ENSG00000233850 is the fifth high degree node of STAD network (degree = 27). This lncRNA has a strong expression correlation with the U2AF1 oncogene and VTI1A fusion gene. According to Fig. 7, it might be associated with “Activating invasion and metastasis”. ENSG00000233850 is a novel lncRNA. It is only reported as a downregulated lncRNA in head-and-neck squamous cell carcinoma [32].

TINCR is a low degree lncRNA of the STAD network (degree = 7) but it has a strong expression correlation with oncogene U2AF1. HCG22 expression was found to be related to OS. According to Fig. 7, it might be related to “Activating invasion and metastasis”. Zheng et al. declare that mounting evidence has indicated that TINCR contributes to various cellular processes, such as proliferation, apoptosis, autophagy, migration, invasion, and metastasis [33].

Zheng et al. has reported that lncRNA TINCR was significantly upregulated in nasopharyngeal carcinoma (NPC) and was positively associated with poor survival. TINCR Silencing inhibited NPC progression and cisplatin resistance. TINCR bound ACLY and protected it from ubiquitin degradation to maintain total cellular acetyl-CoA levels. Accumulation of cellular acetyl-CoA promoted de novo lipid biosynthesis and histone H3K27 acetylation, which ultimately regulated the peptidyl arginine deiminase 1 (PADI1)-MAPK-iMMP2/9 pathway. These findings demonstrate that TINCR acts as a crucial driver of NPC progression and chemoresistance [34].

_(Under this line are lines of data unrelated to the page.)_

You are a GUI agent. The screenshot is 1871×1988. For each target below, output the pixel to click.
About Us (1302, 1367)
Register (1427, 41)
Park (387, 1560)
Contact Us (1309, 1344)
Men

Trastuzumab resistance followed by metastasis is a major obstacle in improving the clinical outcome of patients with advanced HER-2+ breast cancer. Dong et al. prove that TINCR could promote trastuzumab resistance and the accompanied Epithelial-mesenchymal Transition process in breast cancer. Therefore, TINCR might be a potential indicator for prognosis and a therapeutic target to enhance the clinical efficacy of trastuzumab treatment [35]. Furthermore, Wang et al. demonstrated that serum lncRNA TINCR level was significantly increased in breast cancer, especially in triple-negative breast cancer (TNBC). High circulating lncRNA TINCR was significantly correlated with worse clinicopathological features and clinical outcome of TNBC. Finally, they declared that serum lncRNA TINCR might be a useful novel and non-invasive biomarker for the prognosis prediction of TNBC [36].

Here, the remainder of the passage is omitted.